** START OF Document section **
Pedagogical Core: These four courses make up the courses you will take Junior and Senior year with your cohort for Urban Teaching.

  1. Multicultural Pedagogy (Junior Fall): This course focuses on “methods” for teaching—pedagogical methods, context, students, and content. This course especially focuses on multicultural teaching practices, and differentiating instruction for ELL students and students with disabilities. You are placed in a school where you conduct 50 hours of fieldwork, mostly observing and small-group work. This course is combined with elementary and secondary students, and you get to hear and think about both ages.
  2. Inclusive Approaches to Teaching Literacy: Theory and Practice (Junior Spring): This course focuses on teaching literacy, and the different schools of thought with teaching literacy. We explore teaching literacy in K-12 for students with disabilities, multilingual learners, and students from diverse cultural backgrounds. You continue your fieldwork placement from last semester, and have 50 more hours of fieldwork focused on literacy interventions.
  3. Critical Inquiry in Urban Teaching (Senior Fall): This course is about critical inquiry and reflection in the classroom. You are placed in fieldwork that you will then do your student teaching in, and you design a critical inquiry project to do data-driven interventions in your classroom. You attend your fieldwork once a week.
  4. Student Teaching in Urban Schools (Senior Spring): This course is your student teaching placement for your teaching certification, and you teach at your school five days a week, full time. You continue discussing lesson planning, assessments, meeting the needs of diverse learners, and what it’s like to be a student teacher. This is taken the spring of your senior year, and you only are allowed to take one other course. It’s not a traditional senior year spring, but after finishing this course (and the other requirements), you will be a certified teacher!
** END OF Document section **
** START OF Collected data **
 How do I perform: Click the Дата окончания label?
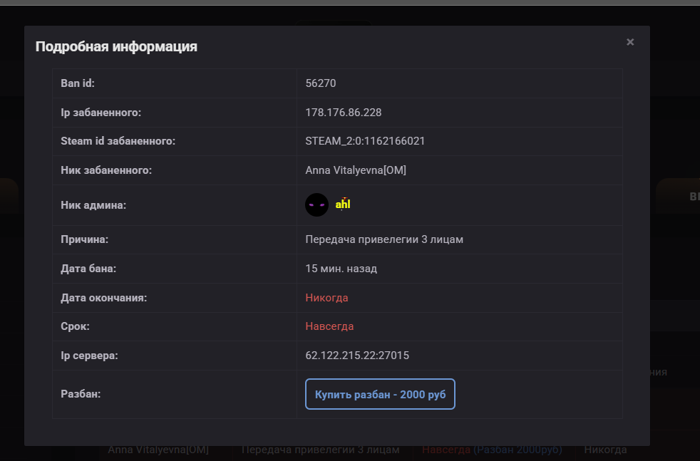pyautogui.click(x=104, y=298)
** END OF Collected data **
Instructions:
1. Answer these questions from the course descriptions.
(a) How many hours of fieldwork are done in Multicultural Pedagogy?
(b) How often do students attend fieldwork in Critical Inquiry in Urban Teaching?
(c) How many other courses may students take alongside Student Teaching in Urban Schools?
2. Duplicate everything in the course descriptions from "2. Inclusive Approaches" down to "once a week.".

Correct answers:
1.
(a) 50 hours
(b) Once a week
(c) One

2.
2. Inclusive Approaches to Teaching Literacy: Theory and Practice (Junior Spring): This course focuses on teaching literacy, and the different schools of thought with teaching literacy. We explore teaching literacy in K-12 for students with disabilities, multilingual learners, and students from diverse cultural backgrounds. You continue your fieldwork placement from last semester, and have 50 more hours of fieldwork focused on literacy interventions.
  3. Critical Inquiry in Urban Teaching (Senior Fall): This course is about critical inquiry and reflection in the classroom. You are placed in fieldwork that you will then do your student teaching in, and you design a critical inquiry project to do data-driven interventions in your classroom. You attend your fieldwork once a week.